Serie: Single-Dish-Konzepte Berlin (Teil 2)

Der Haferkater bietet Porridge in allen Varianten

Im Haferkater gibt es Porridge in verschiedenen Zubereitungsvarianten.
Solène Roussel/Haferkater
Im Haferkater gibt es Porridge in verschiedenen Zubereitungsvarianten.

Gastronomische Minimalkonzepte bis zu nur einem angebotenen Gericht gibt es einige in den Trendmonopolen London und New York. Auch in Berlin kommt dieser Trend an. Wir stellen in unserer Serie Konzepte vor, die ihr Angebot auf ein Minimum reduzieren. Diesmal: Der Haferkater zeigt, was mit Porridge alles geht.

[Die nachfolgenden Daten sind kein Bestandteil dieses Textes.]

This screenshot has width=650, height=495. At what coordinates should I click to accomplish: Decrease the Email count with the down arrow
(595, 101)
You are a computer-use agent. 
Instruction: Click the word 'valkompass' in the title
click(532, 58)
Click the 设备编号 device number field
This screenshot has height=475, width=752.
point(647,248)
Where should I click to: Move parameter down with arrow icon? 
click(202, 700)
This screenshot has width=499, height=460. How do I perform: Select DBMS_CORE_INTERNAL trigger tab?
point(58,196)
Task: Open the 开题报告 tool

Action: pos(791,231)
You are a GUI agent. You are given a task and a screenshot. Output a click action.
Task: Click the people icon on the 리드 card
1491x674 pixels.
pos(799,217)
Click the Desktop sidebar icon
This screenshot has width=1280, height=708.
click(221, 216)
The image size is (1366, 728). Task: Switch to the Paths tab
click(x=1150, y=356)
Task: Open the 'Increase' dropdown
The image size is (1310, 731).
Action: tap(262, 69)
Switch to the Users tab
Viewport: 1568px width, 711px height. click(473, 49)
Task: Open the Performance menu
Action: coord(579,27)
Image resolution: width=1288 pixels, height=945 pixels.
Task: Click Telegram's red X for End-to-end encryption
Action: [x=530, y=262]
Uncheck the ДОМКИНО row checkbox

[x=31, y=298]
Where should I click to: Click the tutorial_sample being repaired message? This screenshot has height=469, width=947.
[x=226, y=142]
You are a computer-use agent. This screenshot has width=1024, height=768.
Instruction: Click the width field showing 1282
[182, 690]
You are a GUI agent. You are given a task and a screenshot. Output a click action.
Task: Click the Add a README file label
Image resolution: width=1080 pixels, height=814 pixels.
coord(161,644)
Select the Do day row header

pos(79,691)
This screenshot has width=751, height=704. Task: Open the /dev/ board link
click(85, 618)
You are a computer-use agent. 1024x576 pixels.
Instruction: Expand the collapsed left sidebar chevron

Den Gastro-Gründerpreis hat das Team vom Haferkater schon gewonnen. 2015 war das. Da hatten sie gerade in einer ehemaligen Dönerbude gegenüber von einem Parkplatz in Friedrichshain eröffnet und servierten darin Porridge – auf Deutsch weniger klangvoll: Haferschleim.

Heute haben sie ein weiteres Café in Prenzlauer Berg. Acht Sorten Porridge bieten sie dort an, zwei davon herzhaft, etwa mit Rote-Bete-Mus, Avocado und Minze. Ab 11 Uhr gibt’s täglich wechselnde Suppen.

Der Durchschnittsbon, sagt Mitgründerin Anna Schubert, liege zwischen 4 und 5 €, das Food&Beverage-Verhältnis sei 60:40 und Take-away mache alle Standorte zusammengenommen 60% der Umsätze aus.